Task: Go to the line holding "Delete the selected clip using the trash icon" in the entries below and write out exactly every line down to and including the line holding "This screenshot has height=589, width=552.".
==== The input
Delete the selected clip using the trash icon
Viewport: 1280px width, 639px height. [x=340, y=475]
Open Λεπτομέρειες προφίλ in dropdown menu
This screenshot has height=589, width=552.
========
==== The input
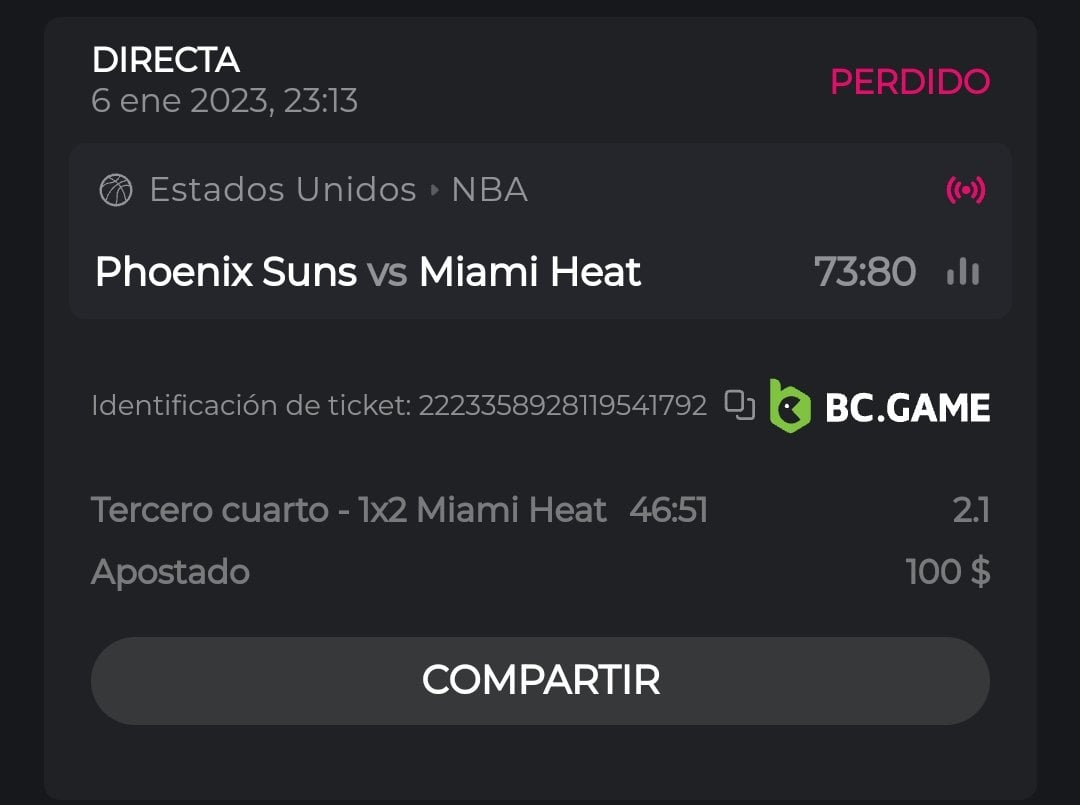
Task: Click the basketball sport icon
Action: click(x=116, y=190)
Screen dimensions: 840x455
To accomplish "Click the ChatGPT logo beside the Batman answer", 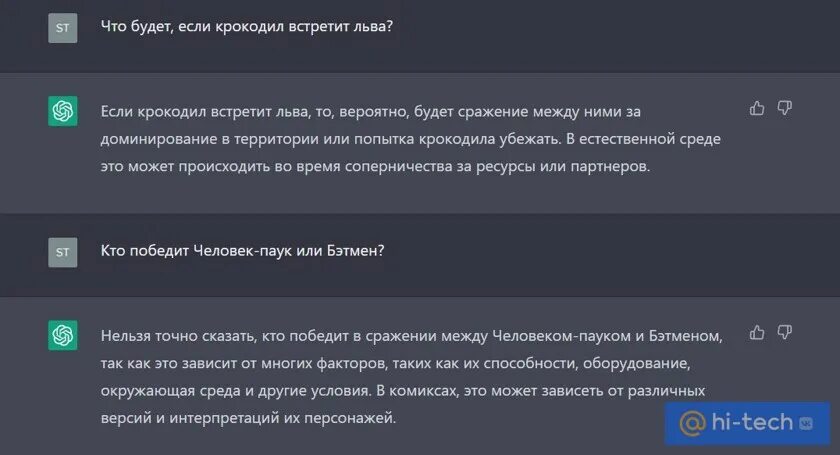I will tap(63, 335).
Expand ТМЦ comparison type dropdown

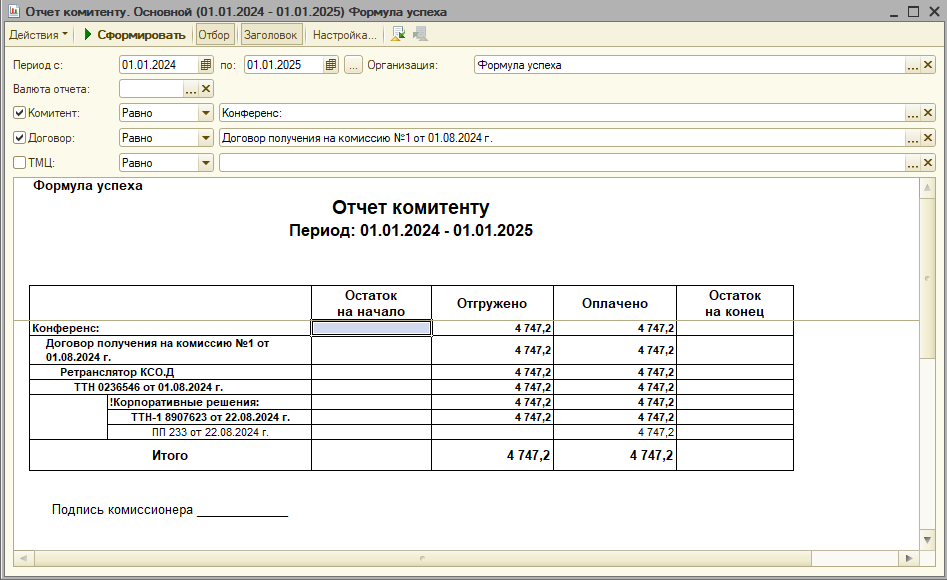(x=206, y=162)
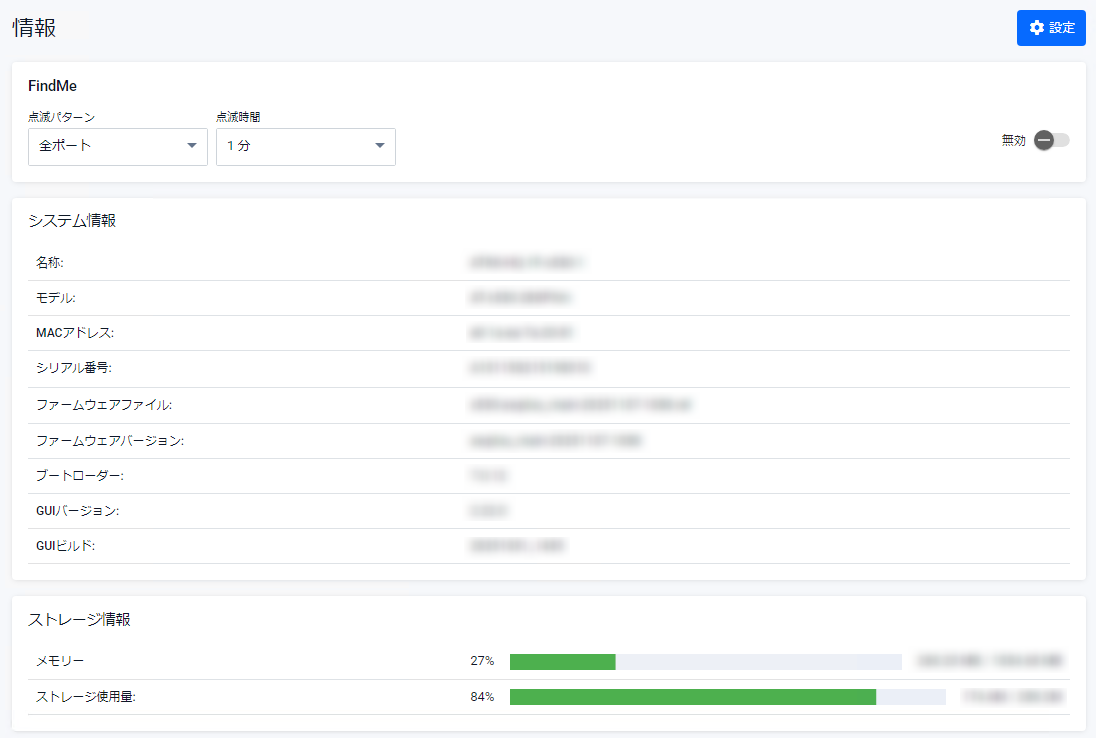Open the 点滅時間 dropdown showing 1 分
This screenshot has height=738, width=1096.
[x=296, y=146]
========
Task result:
Delete the selected clip using the trash icon
Viewport: 1280px width, 639px height. [x=340, y=475]
Open Λεπτομέρειες προφίλ in dropdown menu
This screenshot has height=589, width=552.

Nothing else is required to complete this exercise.